EU’s Rights Dialogue with China Still Going Nowhere

Human Rights


This year marks some big numbers for the European Union-China relationship: it is the 50th anniversary of the establishment of bilateral relations and the 40th iteration of the annual human rights dialogue, scheduled in Brussels on June 13. However, the number is closer to zero when assessing the progress that these dialogues have delivered for human rights in China.

Human Rights Watch, in a May 15 submission to the EU, reiterated its regret that the EU continues to hold a human rights dialogue with China. Along with other rights organizations, Human Rights Watch has repeatedly criticized the box-ticking nature of the exercise, in which criticism behind closed doors yields no concrete improvements.
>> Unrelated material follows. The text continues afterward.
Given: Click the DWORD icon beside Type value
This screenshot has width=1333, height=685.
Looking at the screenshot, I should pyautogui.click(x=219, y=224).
For example, despite raising their cases for years, the EU has been unable to obtain the release of Gui Minhai, a Swedish bookseller whom Beijing arbitrarily arrested and sentenced to 10 years in prison, or to receive a sign of life from Ilham Tohti, a Uyghur scholar and Sakharov Prize laureate who was sentenced to life in prison for his peaceful activism and has been denied family visits since 2017.

These cases are emblematic of the EU’s failure to meaningfully address Beijing’s repression, which has reached new peaks under Xi Jinping’s rule, including in Xinjiang, Tibet, and Hong Kong.

Notably, a landmark 2022 report on Xinjiang by the United Nations Office of the High Commissioner for Human Rights found Beijing’s abusive policies against Uyghurs and other Turkic Muslims may amount to “international crimes, in particular crimes against humanity.” The EU and its member states should press the Chinese government to allow unrestricted access to the UN human rights office for a follow-up visit.

Of course, pressuring the Chinese government for human rights improvements is difficult. But by demoting human rights to a lower-level and private dialogue, the EU and its member states risk complicity in Beijing’s attempts to marginalize and delegitimize human rights. Instead, the EU should be incorporating human rights across all areas of engagement with China, particularly at high-level meetings, to break the artificial silos created by separately addressing unfair trade practices, security concerns, foreign interference, and economic security and sovereignty.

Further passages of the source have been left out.